Drug metabolism and doping control

Four medalists from the Olymic Games in Athens 2004 lost their medals eight years after the games. How could that happen? Doping control samples from the Olympics are frozen and saved for many years during which time the analytical methods are refined and the possibility of finding prohibited substances are increased. In the urine samples of two of these atheletes, metabolites of the anabolic steroid oxandrolone were identified in 2012. This was not possible during the games in 2004, since these metabolites were unknown at the time. In 2012, the problem had been solved within a Ph.D. project in our group at the Department of Medicinal Chemistry in collaboration with the National Veterinary Institute (SVA). An in vitro system consisting of a fungus of the genus Cunninghamella was used to synthesize two metabolites of oxandolone, in sufficient amount for full structural determination and use as reference compounds. Since these metabolites could be detected in urine for a much longer time after drug treatment than the parent compound, it could be concluded that the two athletes were doped with the anabolic steroid oxandrolone. Thus, they were disqualified and their medals were revoked eight years after the Olympic Games.

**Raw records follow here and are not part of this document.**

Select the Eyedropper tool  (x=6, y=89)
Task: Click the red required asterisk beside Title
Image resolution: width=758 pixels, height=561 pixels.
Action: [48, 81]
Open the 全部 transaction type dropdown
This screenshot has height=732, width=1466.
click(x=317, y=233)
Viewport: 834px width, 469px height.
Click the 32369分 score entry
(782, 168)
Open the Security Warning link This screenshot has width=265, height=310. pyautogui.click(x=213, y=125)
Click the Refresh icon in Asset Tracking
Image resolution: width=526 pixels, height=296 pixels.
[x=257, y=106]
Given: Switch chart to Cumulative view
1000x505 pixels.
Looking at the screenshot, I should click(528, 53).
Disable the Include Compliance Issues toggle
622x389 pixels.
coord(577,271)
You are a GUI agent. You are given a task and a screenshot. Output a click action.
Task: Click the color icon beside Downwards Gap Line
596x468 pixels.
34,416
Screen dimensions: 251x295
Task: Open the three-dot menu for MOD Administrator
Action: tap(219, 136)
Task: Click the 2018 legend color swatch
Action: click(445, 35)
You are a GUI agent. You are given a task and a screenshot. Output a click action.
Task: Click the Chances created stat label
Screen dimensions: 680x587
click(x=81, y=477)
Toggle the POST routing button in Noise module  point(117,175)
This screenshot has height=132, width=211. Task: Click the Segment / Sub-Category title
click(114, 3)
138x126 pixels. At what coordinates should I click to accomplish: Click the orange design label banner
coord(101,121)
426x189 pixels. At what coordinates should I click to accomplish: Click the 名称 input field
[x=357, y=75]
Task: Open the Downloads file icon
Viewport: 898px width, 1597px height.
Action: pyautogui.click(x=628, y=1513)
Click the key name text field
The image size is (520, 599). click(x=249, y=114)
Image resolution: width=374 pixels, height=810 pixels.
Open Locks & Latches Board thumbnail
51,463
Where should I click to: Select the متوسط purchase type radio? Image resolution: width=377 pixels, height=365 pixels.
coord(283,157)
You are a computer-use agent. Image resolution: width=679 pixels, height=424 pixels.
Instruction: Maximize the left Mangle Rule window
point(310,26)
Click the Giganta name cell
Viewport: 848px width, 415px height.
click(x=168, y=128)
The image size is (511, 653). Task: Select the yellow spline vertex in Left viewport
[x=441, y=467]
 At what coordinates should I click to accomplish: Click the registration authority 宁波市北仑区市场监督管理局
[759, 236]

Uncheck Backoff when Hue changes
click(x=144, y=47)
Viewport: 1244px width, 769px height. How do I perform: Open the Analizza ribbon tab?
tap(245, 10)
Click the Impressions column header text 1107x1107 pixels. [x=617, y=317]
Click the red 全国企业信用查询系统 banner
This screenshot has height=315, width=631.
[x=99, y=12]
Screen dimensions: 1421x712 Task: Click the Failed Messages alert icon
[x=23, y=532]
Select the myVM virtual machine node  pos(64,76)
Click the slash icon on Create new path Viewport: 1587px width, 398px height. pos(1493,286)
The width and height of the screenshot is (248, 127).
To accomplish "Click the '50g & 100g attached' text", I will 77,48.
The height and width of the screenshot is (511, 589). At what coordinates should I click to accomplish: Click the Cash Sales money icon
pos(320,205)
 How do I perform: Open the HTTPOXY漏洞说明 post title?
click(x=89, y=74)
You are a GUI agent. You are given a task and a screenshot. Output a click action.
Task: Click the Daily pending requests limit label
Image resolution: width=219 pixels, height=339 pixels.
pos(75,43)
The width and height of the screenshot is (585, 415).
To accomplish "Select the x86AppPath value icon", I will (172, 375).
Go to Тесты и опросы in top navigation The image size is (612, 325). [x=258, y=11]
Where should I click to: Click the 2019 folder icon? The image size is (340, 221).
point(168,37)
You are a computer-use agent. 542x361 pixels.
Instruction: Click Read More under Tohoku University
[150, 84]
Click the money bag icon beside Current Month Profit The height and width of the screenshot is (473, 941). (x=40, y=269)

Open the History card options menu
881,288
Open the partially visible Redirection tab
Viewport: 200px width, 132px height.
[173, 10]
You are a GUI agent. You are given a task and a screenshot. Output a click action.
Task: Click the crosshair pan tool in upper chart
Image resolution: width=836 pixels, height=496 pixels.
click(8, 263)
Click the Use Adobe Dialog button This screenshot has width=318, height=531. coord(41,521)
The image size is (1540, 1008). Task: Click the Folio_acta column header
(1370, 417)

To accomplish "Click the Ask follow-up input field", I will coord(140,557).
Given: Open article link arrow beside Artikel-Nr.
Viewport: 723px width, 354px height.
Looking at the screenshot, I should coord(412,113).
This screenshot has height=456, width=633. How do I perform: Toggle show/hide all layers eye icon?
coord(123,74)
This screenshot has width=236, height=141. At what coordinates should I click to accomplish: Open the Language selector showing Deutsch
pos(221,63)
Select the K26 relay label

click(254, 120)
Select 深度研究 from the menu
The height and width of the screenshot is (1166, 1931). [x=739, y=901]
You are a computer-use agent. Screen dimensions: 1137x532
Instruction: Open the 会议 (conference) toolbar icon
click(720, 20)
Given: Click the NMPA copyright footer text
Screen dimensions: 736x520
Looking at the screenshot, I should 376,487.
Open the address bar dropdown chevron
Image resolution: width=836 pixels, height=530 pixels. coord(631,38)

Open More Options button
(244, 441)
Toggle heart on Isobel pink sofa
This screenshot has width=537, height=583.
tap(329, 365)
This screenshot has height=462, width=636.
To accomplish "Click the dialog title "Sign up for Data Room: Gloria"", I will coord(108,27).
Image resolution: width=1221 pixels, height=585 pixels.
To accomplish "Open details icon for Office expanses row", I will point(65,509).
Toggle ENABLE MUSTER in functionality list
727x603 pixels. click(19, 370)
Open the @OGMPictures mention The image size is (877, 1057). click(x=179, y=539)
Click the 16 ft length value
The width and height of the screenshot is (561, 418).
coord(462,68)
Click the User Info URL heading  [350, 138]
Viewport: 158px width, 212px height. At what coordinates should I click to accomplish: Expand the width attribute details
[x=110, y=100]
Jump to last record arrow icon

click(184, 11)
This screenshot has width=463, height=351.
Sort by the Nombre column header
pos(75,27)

Drug substances are metabolized by enzymatic reactions in different organs in the body. The purpose of this process is generally to make the compounds more hydrophilic to facilitate excretion. However, there are several examples of cases where drug metabolites are more pharmacologically active than their parent compounds or even toxic. Thus, it is always important to investigate which metabolites that are formed from drugs and other compounds that we are exposed to.

In the research of the group analytical pharmaceutical chemistry, there is a specil interest to study metabolites in conjunction with doping control. Many doping substances are metabolized to such a high degree that there are no traces of the parent compound in a urine sample taken just a few hours after drug administration. The possibility to detect metabolites can in many cases extend the detection time significantly. However, the prerequisite is that there is sufficient knowledge of the metabolite profile of the substance in question.

In our group, there is a special interest of investigating the metabolism of potential doping compounds which are not registered as pharmaceuticals, but which are easily available on the Internet. One example of one such substance class is the Selective Androgen Receptor Modulators (SARMs). Metabolic studies are carried out in in vitro and in vivo systems and the identification of the metabolites formed are initially investigated with UHPLC-Q-ToF MS. For a full confirmation of the structures, we have also used NMR and synthesized reference material.